DARPA Enlisting Nemo And Dory To Find You

The ocean is a hostile environment for man-made equipment, no matter its purpose. Whether commercial fishing, scientific research, or military operations, salt water is constantly working to break them all down. The ocean is also home to organisms well-adapted to their environment so DARPA is curious if we can leverage their innate ability to survive. The Persistent Aquatic Living Sensors (yes, our ocean PALS) program is asking for creative ideas on how to use sea life to monitor ocean activity.

Its basic idea is simple: everyday business of life in the ocean are occasionally interrupted by a ship, a submarine, or some other human activity. If this interruption can be inferred from sea life response, getting that data could be much less expensive than building sensors to monitor such activity directly. Everyone who applies to this research program will have the chance to present their own ideas on how to turn this idea into reality.

The program announced it will “study natural and modified organisms” (emphasis ours.) Keeping an open mind to bio-engineering ideas will be interesting, but adding biohacking to the equation also adds to the list of potential problems. While PALS will keep its research within contained facilities, any future military deployment obviously will not. Successful developments in this area will certainly raise eyebrows and face resistance against moving beyond the lab.

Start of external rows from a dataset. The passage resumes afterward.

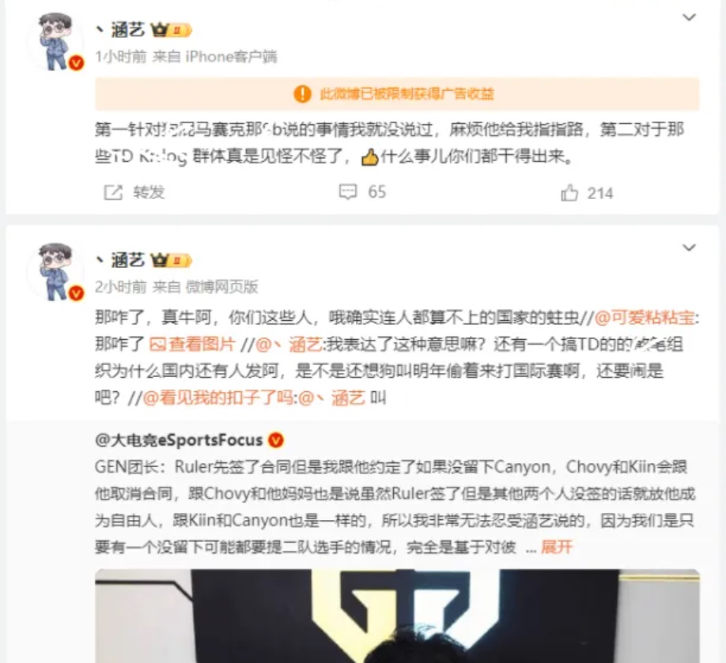Screen dimensions: 726x663
Task: Open repost icon on first post
Action: [x=113, y=193]
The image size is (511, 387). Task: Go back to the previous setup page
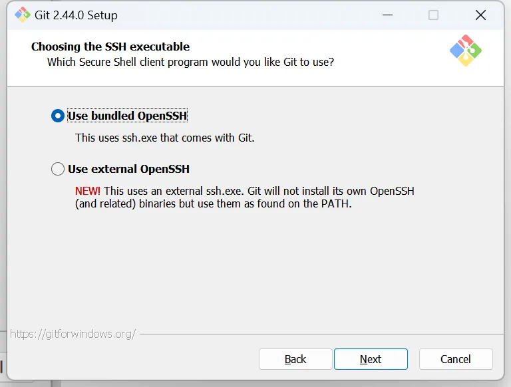coord(295,359)
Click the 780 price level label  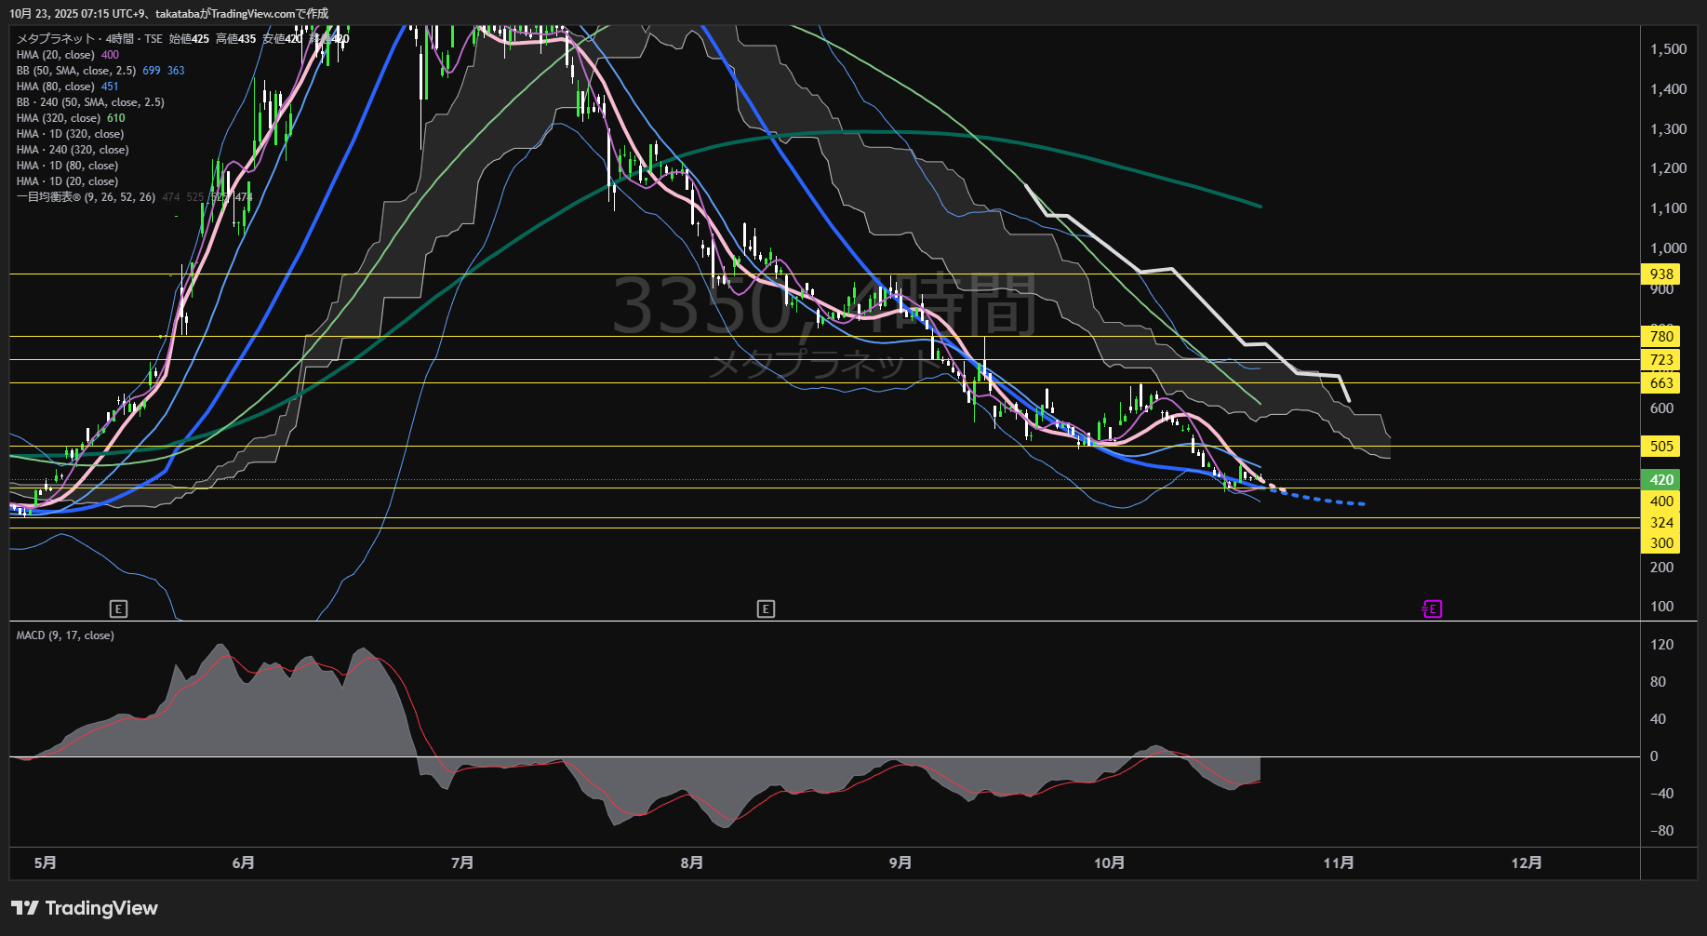point(1660,337)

But such possibilities are still far away in a future that many never arrive, as is common with DARPA initiatives. Very recently we talked about their interest in brain stimulation and we’ve been fascinated by many DARPA initiatives before that. If PALS takes off, their living sensor nodes might end up face to face with the open-source underwater glider project that won this year’s Hackaday prize.

[via Engadget]

9 thoughts on “DARPA Enlisting Nemo And Dory To Find You

  1. This has a touch of the “highly anxious fainting goats and cars for blind people” about it. It could only be a DARPA idea.
    I’ll bite though… we are looking for enemy submarines aren’t we… just get Donald to speak to his pal Boris, I hear they are great buddies. I’m sure he will know where they all are.

  2. >>”…getting that data could be much less expensive than building sensors to monitor such activity directly.”

    I’m not sure I entirely buy that. Sure you don’t have to develop hydrophones to detect the specific frequencies unique to Akula II class submarine nuclear turbines but you still have to develop and/or deploy sensors to track Willy, Flipper, Dory, and Nemo. The only upshot is you could probably piggy back on NOAA and other research institutes moorings as they monitor fishery and general ocean health, providing some financial and location obscurity.
    Developing and deploying a massive sensor network that is hardened to maritime elements and malicious interference isn’t cheap.

  3. Whenever something previously innocuous and innocent gets drafted for a military, or even for a political purpose, or even for any particular purpose which has sides whatsoever, it inevitably becomes a target and is endangered. Do we really want that?

    Gives completely new meaning to “red herring”.